The Aero A.14 suffered from excessive engine vibration, and served for a relatively short time with the Czechoslovak Air Force, with aircraft being transferred to the military transport group for evaluation, starting flying airmail trials in March 1923 between Prague and Bratislava in March 1923. The A.15 had a much longer career in front line service, serving until about 1930, when the deteriorating physical condition of the aircraft led them to be withdrawn from use and sold to civil users such as flying clubs.
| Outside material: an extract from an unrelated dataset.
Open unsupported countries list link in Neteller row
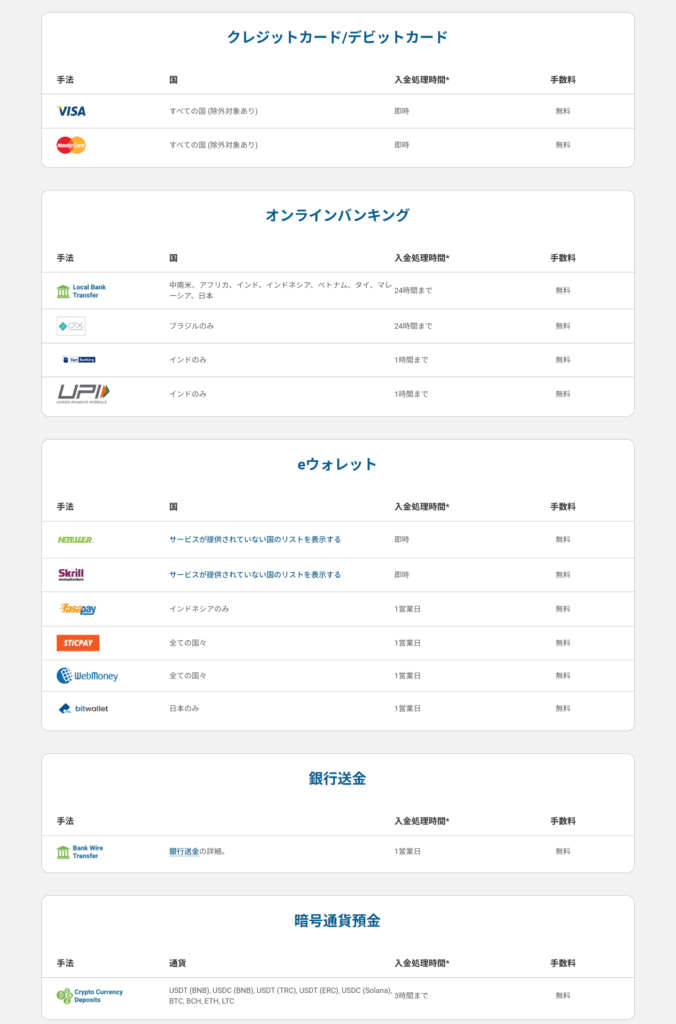676x1024 pixels. pyautogui.click(x=255, y=539)
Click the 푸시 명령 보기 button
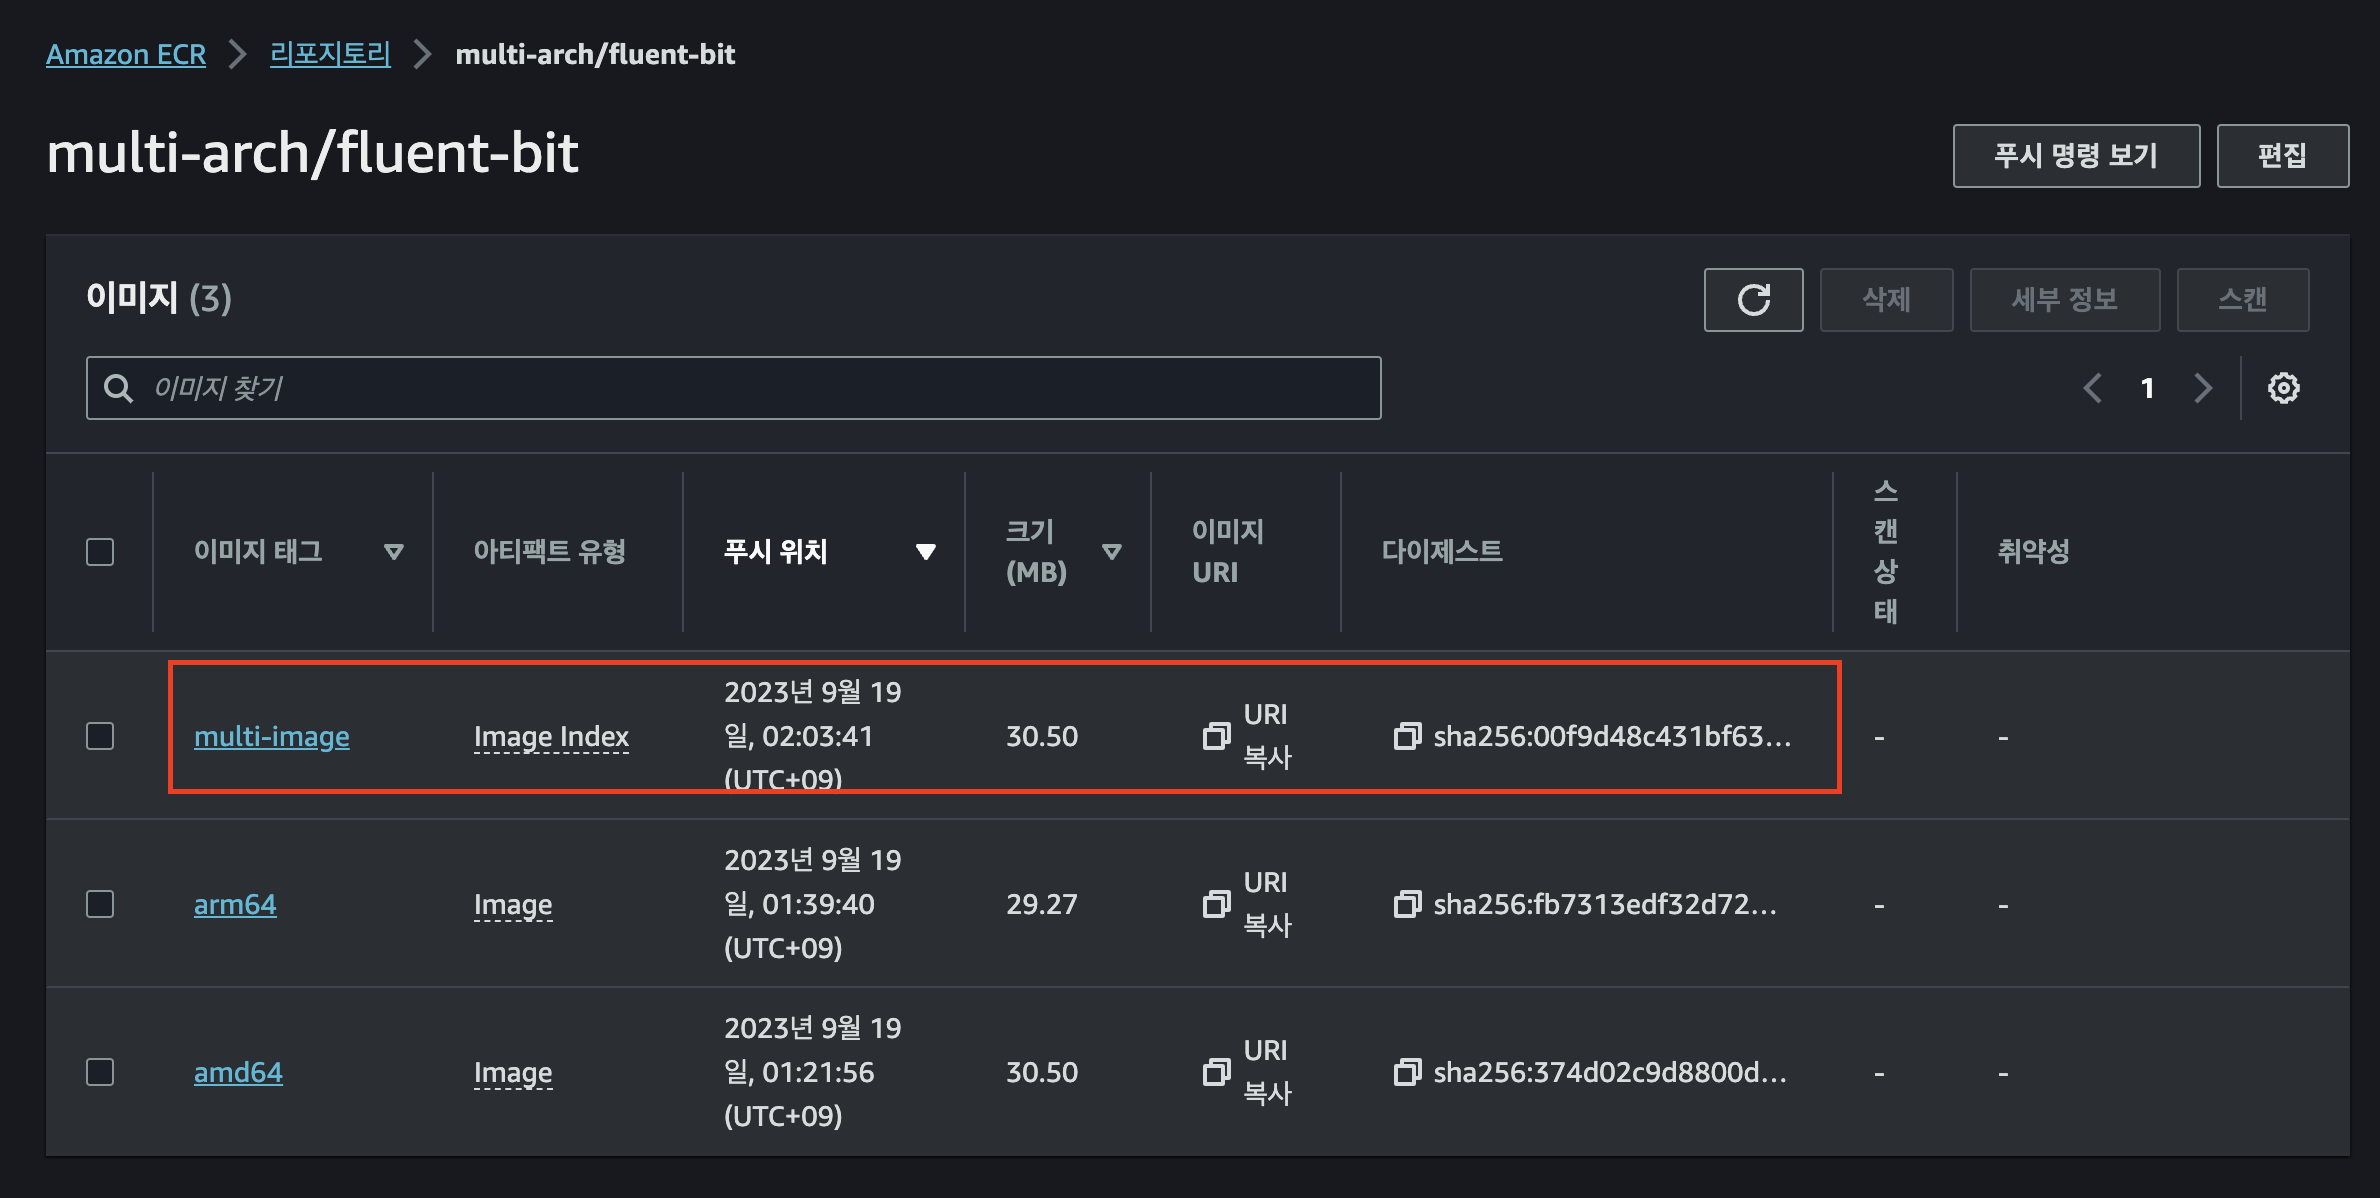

The airmail trials carried out by the Czechoslovak Air Force in March–April 1923, which mainly used A.14s carrying civilian markings and registrations, were intended as proving flights to support the establishment of a state-owned civil airline. These plans were realised with the establishment of Československé státní aerolinie (ČSA) on 28 October 1923. Amongst the airline's initial equipment were 17 Aero A.14s loaned by the Czechoslovak military. These were used to fly the airline's first services, between Prague and Bratislava, on 29 October 1923. In 1924 and 1925, A-14s were responsible for almost all of ČSA's services, flying over 90% of flights. Six A-14s were modified to carry two passengers, who sat facing each other, and these six aircraft were preferred for regular operations, with the single passenger aircraft being held in reserve. From 1926, de Havilland DH.50s (licence-built by Aero) took over ČSA's main routes, with the A.14 relegated to reserve aircraft, with ČSA returning its last A.14 to the Czechoslovak Air Force in 1927.

A.14s and A.15s remained in private use well into the 1930s, with the last aircraft removed from the register in 1936.